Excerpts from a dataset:
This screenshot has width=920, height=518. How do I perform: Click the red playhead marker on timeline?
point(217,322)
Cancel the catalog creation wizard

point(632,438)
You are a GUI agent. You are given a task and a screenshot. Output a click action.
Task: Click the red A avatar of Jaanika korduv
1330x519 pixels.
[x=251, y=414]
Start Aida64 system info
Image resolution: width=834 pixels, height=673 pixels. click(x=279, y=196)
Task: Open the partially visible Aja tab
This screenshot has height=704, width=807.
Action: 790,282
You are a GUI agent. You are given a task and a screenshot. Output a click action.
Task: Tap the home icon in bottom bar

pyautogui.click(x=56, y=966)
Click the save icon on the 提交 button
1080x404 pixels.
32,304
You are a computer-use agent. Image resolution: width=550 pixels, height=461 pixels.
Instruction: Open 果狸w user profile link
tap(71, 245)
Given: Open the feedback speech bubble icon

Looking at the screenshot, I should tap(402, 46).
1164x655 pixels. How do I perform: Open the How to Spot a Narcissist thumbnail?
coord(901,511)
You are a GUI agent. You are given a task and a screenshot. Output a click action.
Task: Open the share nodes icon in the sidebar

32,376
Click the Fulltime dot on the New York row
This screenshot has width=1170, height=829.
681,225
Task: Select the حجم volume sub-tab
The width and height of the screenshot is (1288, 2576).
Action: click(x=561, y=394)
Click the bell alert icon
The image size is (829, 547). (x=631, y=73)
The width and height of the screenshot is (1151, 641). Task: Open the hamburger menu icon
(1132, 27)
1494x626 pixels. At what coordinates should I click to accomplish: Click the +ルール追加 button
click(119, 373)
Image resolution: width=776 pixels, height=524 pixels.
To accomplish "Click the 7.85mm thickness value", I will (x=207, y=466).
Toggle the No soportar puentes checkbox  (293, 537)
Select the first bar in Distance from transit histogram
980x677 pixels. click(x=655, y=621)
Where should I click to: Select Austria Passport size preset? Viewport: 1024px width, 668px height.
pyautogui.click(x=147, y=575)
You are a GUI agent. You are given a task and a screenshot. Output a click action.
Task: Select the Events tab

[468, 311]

__Action item__: Exactly reproduce every line of the records.

__Written response__:
This screenshot has width=920, height=518. How do I perform: Click the red playhead marker on timeline?
point(217,322)
Cancel the catalog creation wizard

point(632,438)
You are a GUI agent. You are given a task and a screenshot. Output a click action.
Task: Click the red A avatar of Jaanika korduv
1330x519 pixels.
[x=251, y=414]
Start Aida64 system info
Image resolution: width=834 pixels, height=673 pixels. click(x=279, y=196)
Task: Open the partially visible Aja tab
This screenshot has height=704, width=807.
Action: 790,282
You are a GUI agent. You are given a task and a screenshot. Output a click action.
Task: Tap the home icon in bottom bar

pyautogui.click(x=56, y=966)
Click the save icon on the 提交 button
1080x404 pixels.
32,304
You are a computer-use agent. Image resolution: width=550 pixels, height=461 pixels.
Instruction: Open 果狸w user profile link
tap(71, 245)
Given: Open the feedback speech bubble icon

Looking at the screenshot, I should tap(402, 46).
1164x655 pixels. How do I perform: Open the How to Spot a Narcissist thumbnail?
coord(901,511)
You are a GUI agent. You are given a task and a screenshot. Output a click action.
Task: Open the share nodes icon in the sidebar

32,376
Click the Fulltime dot on the New York row
This screenshot has width=1170, height=829.
681,225
Task: Select the حجم volume sub-tab
The width and height of the screenshot is (1288, 2576).
Action: click(x=561, y=394)
Click the bell alert icon
The image size is (829, 547). (x=631, y=73)
The width and height of the screenshot is (1151, 641). Task: Open the hamburger menu icon
(1132, 27)
1494x626 pixels. At what coordinates should I click to accomplish: Click the +ルール追加 button
click(119, 373)
Image resolution: width=776 pixels, height=524 pixels.
To accomplish "Click the 7.85mm thickness value", I will (x=207, y=466).
Toggle the No soportar puentes checkbox  (293, 537)
Select the first bar in Distance from transit histogram
980x677 pixels. click(x=655, y=621)
Where should I click to: Select Austria Passport size preset? Viewport: 1024px width, 668px height.
pyautogui.click(x=147, y=575)
You are a GUI agent. You are given a task and a screenshot. Output a click action.
Task: Select the Events tab

[468, 311]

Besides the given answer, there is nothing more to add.